Collected data:
"""

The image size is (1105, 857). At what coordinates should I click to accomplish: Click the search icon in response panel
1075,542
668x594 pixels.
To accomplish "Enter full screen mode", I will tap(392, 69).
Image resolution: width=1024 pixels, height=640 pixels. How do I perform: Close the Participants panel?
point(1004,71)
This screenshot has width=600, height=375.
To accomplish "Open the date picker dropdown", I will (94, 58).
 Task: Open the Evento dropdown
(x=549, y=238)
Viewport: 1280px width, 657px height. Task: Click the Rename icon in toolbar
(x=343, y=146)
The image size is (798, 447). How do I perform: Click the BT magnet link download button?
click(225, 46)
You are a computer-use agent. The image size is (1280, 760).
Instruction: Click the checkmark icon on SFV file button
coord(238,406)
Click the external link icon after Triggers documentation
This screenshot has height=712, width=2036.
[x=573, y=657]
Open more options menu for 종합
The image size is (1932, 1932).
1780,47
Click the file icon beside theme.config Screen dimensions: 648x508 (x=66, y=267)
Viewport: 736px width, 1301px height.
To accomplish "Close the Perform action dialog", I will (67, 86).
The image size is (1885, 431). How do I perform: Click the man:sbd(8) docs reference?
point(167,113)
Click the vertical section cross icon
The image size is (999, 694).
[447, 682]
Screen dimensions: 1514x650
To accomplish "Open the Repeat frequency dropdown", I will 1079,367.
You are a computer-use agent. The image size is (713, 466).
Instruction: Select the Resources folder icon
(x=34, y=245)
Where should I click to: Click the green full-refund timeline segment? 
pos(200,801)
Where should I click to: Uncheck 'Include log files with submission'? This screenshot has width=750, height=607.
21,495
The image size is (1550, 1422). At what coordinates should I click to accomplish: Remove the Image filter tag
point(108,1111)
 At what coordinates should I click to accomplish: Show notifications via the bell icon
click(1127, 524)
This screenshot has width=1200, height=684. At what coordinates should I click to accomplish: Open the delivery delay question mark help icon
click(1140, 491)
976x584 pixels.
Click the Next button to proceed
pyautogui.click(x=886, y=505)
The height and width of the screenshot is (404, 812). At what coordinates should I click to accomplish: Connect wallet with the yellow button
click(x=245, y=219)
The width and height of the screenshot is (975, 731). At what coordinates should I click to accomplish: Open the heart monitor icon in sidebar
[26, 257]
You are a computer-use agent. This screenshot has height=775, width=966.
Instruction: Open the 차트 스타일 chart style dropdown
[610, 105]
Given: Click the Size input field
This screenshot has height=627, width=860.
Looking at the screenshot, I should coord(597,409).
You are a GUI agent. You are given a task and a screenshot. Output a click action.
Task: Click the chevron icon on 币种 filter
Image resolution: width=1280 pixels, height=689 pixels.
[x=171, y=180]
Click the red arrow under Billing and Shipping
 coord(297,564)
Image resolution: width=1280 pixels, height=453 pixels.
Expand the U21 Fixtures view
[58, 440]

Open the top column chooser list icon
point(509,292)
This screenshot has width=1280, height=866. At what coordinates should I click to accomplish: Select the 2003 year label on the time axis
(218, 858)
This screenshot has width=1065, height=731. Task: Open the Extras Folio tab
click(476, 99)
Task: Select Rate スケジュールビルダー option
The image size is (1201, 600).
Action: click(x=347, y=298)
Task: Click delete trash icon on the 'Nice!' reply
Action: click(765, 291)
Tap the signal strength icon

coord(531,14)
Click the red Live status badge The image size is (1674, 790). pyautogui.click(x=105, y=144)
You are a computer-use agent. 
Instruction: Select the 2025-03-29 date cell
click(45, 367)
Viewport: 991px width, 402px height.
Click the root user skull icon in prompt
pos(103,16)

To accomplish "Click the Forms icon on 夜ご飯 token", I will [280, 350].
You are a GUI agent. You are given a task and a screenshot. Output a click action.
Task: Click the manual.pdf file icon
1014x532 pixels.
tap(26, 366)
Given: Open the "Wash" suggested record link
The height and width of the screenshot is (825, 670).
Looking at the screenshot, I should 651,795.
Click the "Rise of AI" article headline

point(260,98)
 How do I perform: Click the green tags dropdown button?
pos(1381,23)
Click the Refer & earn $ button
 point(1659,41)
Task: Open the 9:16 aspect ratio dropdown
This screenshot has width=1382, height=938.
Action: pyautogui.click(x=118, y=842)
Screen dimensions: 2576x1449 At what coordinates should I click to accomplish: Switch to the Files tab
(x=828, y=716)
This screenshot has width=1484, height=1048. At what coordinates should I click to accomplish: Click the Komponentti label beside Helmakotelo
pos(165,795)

"""

-- WHAT TO DO --
Can you repeat, word for word, every line above from the one containing "This screenshot has width=1200, height=684." down to the one containing "Task: Click the chevron icon on 币种 filter", including both?

-- SOLVED EXERCISE --
This screenshot has width=1200, height=684. At what coordinates should I click to accomplish: Open the delivery delay question mark help icon
click(1140, 491)
976x584 pixels.
Click the Next button to proceed
pyautogui.click(x=886, y=505)
The height and width of the screenshot is (404, 812). At what coordinates should I click to accomplish: Connect wallet with the yellow button
click(x=245, y=219)
The width and height of the screenshot is (975, 731). At what coordinates should I click to accomplish: Open the heart monitor icon in sidebar
[26, 257]
You are a computer-use agent. This screenshot has height=775, width=966.
Instruction: Open the 차트 스타일 chart style dropdown
[610, 105]
Given: Click the Size input field
This screenshot has height=627, width=860.
Looking at the screenshot, I should coord(597,409).
You are a GUI agent. You are given a task and a screenshot. Output a click action.
Task: Click the chevron icon on 币种 filter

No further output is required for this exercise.